It is interesting to point out that, at least, four additional pneumococcal genomes harbor a different (but partly related) insert of about 17 kb, at the same position where the 9 kb insert containing the gadASpn gene is located. These are SA_GPS_SP505-sc-1895675 (GPSC21 ST10619 serotype 19F; NZ_LR216035) (Fig. 1), 2245STDY5775874 (GPSC90 ST8328 serotype 19F; NZ_LR216032), 2245STDY5699394 (GPSC30 ST7055 serotype 10B; NZ_LR216024), and B1900 (serotype 3; NZ_CP051650). In these cases, as in those containing gadASpn (see above), the insert is flanked by a near identical repeated sequence, e.g., 5’-1,107,742 TCCATATCCGTTGCTACTAGTTTAAT 1,107,767–3’ and 5’-1,124,932 TCCAATTTCTGTCGCTACTAGTTTAAT 1,124,958–3’ in the particular case of strain SA_GPS_SP505-sc-1895675. It should be underlined that the pneumococcal smc gene (corresponding to SPD_RS05905 in D39 and represented by cross-hatched arrows in Fig. 1), has been identified as a hotspot for both recent and ancestral recombination events (Mostowy et al. 2017). The smc gene encodes the condensin protein SMC and is not essential in S. pneumoniae—albeit it is important for timely localization of the division site (van Raaphorst et al. 2017). A similar role for smc has recently been demonstrated in S. agalactiae (Lee and Andam 2022).

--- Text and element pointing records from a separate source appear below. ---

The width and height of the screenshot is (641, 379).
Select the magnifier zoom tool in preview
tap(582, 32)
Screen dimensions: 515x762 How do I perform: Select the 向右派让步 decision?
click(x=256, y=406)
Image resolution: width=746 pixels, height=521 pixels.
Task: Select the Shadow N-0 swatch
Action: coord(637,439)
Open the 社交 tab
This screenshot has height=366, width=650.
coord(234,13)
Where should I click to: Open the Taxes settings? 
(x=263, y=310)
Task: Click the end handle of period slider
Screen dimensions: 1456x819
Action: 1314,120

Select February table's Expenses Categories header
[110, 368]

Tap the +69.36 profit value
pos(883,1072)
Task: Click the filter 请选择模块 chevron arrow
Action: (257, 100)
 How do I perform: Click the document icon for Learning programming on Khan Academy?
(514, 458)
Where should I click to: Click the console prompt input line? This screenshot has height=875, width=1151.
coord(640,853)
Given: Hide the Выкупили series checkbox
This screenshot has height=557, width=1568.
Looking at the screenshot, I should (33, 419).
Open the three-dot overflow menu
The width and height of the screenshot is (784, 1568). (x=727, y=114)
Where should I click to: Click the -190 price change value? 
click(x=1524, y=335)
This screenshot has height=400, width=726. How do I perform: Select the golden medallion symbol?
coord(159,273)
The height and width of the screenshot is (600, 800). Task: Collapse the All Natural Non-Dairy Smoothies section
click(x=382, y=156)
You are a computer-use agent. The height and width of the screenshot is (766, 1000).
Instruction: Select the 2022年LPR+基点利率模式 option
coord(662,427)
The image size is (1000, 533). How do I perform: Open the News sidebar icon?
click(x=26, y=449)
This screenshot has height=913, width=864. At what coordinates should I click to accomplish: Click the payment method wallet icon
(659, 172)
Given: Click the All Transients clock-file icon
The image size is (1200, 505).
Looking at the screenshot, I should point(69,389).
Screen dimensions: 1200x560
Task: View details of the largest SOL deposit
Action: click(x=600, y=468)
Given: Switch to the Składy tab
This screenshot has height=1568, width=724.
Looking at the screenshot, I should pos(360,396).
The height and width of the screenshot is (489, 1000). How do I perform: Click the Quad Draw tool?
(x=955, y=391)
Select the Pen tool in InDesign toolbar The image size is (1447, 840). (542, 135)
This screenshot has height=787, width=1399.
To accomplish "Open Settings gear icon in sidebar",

Another interesting feature of the gadASpn-containing fragment is the low mol % G + C content (≈ 30%), much lower than that of Streptococcus species (35–40%) or L. delbrueckii (≈ 50%) (Fig. 2). Foreign DNA incorporated into a genome may have a different G + C composition. Over time, such DNA is subjected to a process of amelioration where directional mutation pressures act to alter the base composition of the incoming DNA to match that of the whole genome (Bentley and Parkhill 2004).

Fig. 2
figure 2

Mol % G + C content of genes included in the DNA region encompassing gadA-like genes. The G + C content of each chromosome is indicated by a red line and at the right of the figure. Panels A to E correspond respectively to S. pneumoniae D39, S. pneumoniae A66, S. agalactiae NNA022, L. delbrueckii subsp. lactis DSM 20072 T, and L. delbrueckii subsp. lactis KCCM 34717. The color code of genes is the same as in Fig. 1. The mol % G + C content was calculated for each gene

A novel gene (gadB Spn) is present in a diversity of S. pneumoniae strains

In addition to identifying pneumococcal isolates harboring a gadASpn gene, sequence comparisons revealed the existence of another gene (designated as gadBSpn hereafter) in 1591 strains whose genomes were available from the NCBI database (Table S2). From these, 1182 isolates could be assigned to 16 different GPSCs and represent 123 STs and 20 serotypes (Table 1). The vast majority (92.4%) of isolates belong to GPSC6 (424), GPSC8 (363), GPSC38 (110), GPSC53 (100), and GPSC43 (95). Notably, only one member (BioSample: SAMEA3233202) of GPSC9—a dominant cluster—harbored a gadBSpn gene. Pairwise sequence alignments showed that GadASpn (475 amino acid residues) and GadBSpn (501 amino acid residues) contain 37% identical amino acid residues and 58% conserved substitutions (Table 2). In an analogous way to that already mentioned for gadASpn, the gadBSpn gene was found to reside in a DNA fragment together with a variety of other genes (Fig. 3).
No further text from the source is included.